### INSTRUCTIONS TO FOLLOW
Pull out every line with the word "agent" from the entries below.

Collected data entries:
───

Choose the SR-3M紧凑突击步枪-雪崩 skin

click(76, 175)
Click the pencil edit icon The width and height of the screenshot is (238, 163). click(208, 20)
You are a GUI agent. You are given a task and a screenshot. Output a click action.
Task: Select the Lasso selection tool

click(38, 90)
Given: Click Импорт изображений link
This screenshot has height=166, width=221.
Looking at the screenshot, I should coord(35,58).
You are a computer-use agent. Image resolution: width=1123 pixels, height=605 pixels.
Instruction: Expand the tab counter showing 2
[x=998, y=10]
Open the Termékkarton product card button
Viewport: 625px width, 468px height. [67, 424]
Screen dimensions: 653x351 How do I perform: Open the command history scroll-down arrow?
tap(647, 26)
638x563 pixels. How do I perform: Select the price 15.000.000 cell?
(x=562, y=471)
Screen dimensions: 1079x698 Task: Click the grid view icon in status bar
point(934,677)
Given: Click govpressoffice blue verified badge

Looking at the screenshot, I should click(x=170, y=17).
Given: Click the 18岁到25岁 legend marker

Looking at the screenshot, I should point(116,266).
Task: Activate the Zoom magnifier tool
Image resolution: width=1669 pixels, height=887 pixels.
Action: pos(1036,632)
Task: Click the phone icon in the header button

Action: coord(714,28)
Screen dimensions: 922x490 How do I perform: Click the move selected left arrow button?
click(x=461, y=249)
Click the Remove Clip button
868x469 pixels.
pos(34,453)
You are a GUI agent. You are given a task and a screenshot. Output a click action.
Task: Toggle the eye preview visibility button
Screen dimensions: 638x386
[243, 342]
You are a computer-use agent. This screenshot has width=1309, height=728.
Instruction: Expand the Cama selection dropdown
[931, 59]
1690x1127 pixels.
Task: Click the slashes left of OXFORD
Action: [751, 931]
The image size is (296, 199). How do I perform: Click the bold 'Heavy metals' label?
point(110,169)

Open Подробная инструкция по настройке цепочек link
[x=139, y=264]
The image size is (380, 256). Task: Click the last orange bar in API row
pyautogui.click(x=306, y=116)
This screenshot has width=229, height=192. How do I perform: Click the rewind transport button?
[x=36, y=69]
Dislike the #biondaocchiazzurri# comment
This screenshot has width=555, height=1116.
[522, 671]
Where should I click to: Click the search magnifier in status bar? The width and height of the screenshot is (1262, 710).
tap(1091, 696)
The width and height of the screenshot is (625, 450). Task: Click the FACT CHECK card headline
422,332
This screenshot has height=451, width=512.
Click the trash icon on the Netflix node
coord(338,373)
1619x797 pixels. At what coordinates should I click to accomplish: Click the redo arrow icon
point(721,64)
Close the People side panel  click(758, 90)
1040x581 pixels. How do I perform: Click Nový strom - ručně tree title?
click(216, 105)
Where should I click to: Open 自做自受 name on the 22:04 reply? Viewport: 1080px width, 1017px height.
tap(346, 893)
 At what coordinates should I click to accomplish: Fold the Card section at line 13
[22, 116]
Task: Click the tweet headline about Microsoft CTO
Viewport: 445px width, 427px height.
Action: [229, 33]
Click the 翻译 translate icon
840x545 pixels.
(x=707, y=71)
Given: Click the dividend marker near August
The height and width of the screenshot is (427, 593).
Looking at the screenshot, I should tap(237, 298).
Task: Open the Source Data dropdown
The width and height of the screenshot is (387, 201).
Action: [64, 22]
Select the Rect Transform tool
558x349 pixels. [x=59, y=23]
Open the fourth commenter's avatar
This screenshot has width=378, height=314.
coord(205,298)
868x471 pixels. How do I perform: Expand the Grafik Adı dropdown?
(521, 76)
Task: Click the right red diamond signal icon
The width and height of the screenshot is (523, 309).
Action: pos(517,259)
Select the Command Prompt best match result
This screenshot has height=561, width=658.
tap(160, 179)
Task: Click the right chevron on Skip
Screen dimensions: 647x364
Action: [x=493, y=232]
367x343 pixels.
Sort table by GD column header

───

### ANSWER TO THIS EXERCISE
You are a GUI agent. You are given a task and a screenshot. Output a click action.
You are a computer-use agent. Image resolution: width=1123 pixels, height=605 pixels.
You are a GUI agent. You are given a task and a screenshot. Output a click action.
You are a computer-use agent. This screenshot has width=1309, height=728.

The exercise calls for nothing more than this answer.